Half a century on from their bloody revolt against British colonial rule, the spirit that fired the Mau Mau is back – only this time its violence is directed not against white rule, but the black rule that replaced it.
Preaching a return to tribal ethics, the Mungiki – whose followers describe themselves as “the true sons of the Mau Mau” – are viewed as little more than a vicious street mafia by the Kenyan government, which points to their track record of murders, rapes and racketeering.
But their standing in their ghetto strongholds has risen in the wake of a huge corruption scandal that has rocked the administration of President Mwai Kibaki in recent weeks.
Documents disclosed last month by the country’s former anti-corruption chief, John Githongo, now in exile in Britain, have linked senior government figures to a series of suspect contracts designed to loot £150 million from state funds.
Public anger has been further inflamed by disclosures that apparatchiks have spent more than £7 million on fleets of new luxury cars since 2002 – money that could have helped the four million Kenyans needing food aid.
Peter is among up to 400,000 mainly unemployed Kenyans who have joined the sect in recent years. Born and raised in the slums, he believes that the cure for his country’s many woes is eschewing “degenerate” aspects of Western culture and embracing a simple, pre-colonial life.
“You must be pure and live cleanly like our ancestors,” he told the Sunday Telegraph.
“We are doing bad things: we have girls in prostitution, a government taking money from its own people and we have forgotten our past. God is sending drought to punish us.”
Like the Mau Mau, the Mungiki is drawn from Kenya’s majority Kikuyu tribe, whose uprising in 1952 over the appropriation of their farming lands saw them kill white settlers.
Although only 32 were murdered, the manner of the killings horrified Britain – a child on a tricycle was beheaded, while other victims were hacked to pieces with machetes. In reprisals by British forces, 1,048 Mau Mau were hanged. The four-year battle to stamp out the insurgency ultimately cost around 11,000 African lives.
Today, the Mungiki advocate a return to traditional customs – abstaining from alcohol, facing Mount Kenya to pray, and sniffing tobacco as their holy communion. The only difference is that to avoid arrest, they tend not to wear the Mau Mau’s distinctive dreadlocks.
In the Mlango Kubwa slum, where most residents get by on less than £1 a day, clan members make monthly collections in return for promises of security and keeping the streets clean.
In its quest to save Kenya from Western decadence, however, the group has also embraced much-reviled practices – such as stripping women of miniskirts and trousers in public and forcibly circumcising them.
Only last week, British High Court judges overturned a Home Office ruling to send back a 31-year-old women who had fled Kenya after being raped by the sect, upholding her claim that she could be circumcised if she returned.

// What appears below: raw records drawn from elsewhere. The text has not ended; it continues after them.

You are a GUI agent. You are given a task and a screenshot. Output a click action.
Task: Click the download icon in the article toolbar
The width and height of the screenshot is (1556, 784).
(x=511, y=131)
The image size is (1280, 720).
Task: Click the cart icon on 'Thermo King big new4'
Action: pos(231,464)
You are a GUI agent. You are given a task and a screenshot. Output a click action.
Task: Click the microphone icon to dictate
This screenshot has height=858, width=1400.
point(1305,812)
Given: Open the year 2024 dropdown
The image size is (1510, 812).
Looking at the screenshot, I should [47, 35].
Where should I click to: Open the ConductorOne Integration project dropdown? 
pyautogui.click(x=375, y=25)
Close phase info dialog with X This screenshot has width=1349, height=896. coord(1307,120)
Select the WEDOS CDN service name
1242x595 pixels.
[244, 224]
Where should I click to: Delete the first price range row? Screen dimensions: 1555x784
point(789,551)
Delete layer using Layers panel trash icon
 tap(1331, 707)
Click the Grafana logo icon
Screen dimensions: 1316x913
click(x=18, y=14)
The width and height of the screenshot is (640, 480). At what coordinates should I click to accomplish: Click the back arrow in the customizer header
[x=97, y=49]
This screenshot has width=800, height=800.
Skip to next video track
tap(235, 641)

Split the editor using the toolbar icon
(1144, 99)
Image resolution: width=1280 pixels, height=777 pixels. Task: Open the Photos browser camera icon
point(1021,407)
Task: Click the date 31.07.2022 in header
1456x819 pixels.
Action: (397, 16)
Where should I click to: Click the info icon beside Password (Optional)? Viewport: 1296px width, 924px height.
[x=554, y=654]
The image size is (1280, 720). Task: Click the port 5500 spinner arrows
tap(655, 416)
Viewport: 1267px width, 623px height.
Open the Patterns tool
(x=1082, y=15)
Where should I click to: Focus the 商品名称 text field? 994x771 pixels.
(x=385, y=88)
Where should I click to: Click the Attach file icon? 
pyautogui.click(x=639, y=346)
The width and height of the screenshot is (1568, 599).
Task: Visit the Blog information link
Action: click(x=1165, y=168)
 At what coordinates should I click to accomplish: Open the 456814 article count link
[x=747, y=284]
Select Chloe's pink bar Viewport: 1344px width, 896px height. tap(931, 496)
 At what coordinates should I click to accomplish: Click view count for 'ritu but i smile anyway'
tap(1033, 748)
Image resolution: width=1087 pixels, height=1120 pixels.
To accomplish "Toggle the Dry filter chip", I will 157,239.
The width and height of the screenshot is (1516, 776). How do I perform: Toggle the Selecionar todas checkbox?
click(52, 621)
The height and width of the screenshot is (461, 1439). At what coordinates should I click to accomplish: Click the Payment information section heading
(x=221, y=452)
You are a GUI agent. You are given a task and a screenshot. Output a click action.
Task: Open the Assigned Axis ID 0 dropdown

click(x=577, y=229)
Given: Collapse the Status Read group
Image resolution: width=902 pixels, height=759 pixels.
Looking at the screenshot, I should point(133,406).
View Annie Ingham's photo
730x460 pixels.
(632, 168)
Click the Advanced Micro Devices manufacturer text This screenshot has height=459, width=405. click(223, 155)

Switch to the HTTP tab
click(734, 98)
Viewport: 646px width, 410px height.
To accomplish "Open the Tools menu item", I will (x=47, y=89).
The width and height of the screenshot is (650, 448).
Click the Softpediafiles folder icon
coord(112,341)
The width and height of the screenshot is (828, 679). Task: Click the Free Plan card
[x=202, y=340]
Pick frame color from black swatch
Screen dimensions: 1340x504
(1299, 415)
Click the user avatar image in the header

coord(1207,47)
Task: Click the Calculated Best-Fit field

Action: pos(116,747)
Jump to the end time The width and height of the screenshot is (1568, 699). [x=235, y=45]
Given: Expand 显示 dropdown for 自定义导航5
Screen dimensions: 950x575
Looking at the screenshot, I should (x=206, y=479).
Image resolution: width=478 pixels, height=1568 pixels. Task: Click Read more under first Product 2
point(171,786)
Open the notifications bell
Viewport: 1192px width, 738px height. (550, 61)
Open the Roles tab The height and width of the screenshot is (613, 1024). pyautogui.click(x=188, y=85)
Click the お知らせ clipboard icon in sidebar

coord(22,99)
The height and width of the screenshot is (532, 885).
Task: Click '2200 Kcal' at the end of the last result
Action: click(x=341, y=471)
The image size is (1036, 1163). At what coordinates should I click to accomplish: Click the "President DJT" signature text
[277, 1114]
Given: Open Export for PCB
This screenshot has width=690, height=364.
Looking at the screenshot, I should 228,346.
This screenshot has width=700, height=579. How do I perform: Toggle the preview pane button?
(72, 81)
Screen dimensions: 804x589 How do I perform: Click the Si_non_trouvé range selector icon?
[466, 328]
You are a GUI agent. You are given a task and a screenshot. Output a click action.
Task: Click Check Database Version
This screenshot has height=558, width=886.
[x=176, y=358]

Many commentators say the group’s ideological claims are just a smokescreen to mask its illegal activities, which include running protection rackets on private minibus routes.
One owner, who did not wish to be named, said it cost him more than £100 a day in bribes to keep his fleet of minibuses safe from Mungiki gangs armed with machetes and clubs.
He said: “My workers have been beaten up and we’ve had our windows smashed. It’s domestic terrorism, but it’s better to pay and keep safe.”
Public resentment at the extortion activities of the sect boiled over recently when five members were lynched by an angry mob in the Maragwa district north of Nairobi.
Last week, Kenyan police, acting on complaints from bus travellers, arrested more than 250 suspected Mungiki members after a four-hour operation in the capital’s slums.
On Thursday the leader of the group, Maina Njenga, was also detained, following a declaration of “all-out war” on the sect by Kenya’s security forces.
Father Joachim Omollo Ouko, a political commentator who has followed the group for the past five years, said: “The young men who are joining are just poor slum kids who can’t find jobs.
“It may be that they are attracted by a certain ideology, but if this group really believed what they preach they wouldn’t go around robbing and stealing from people.”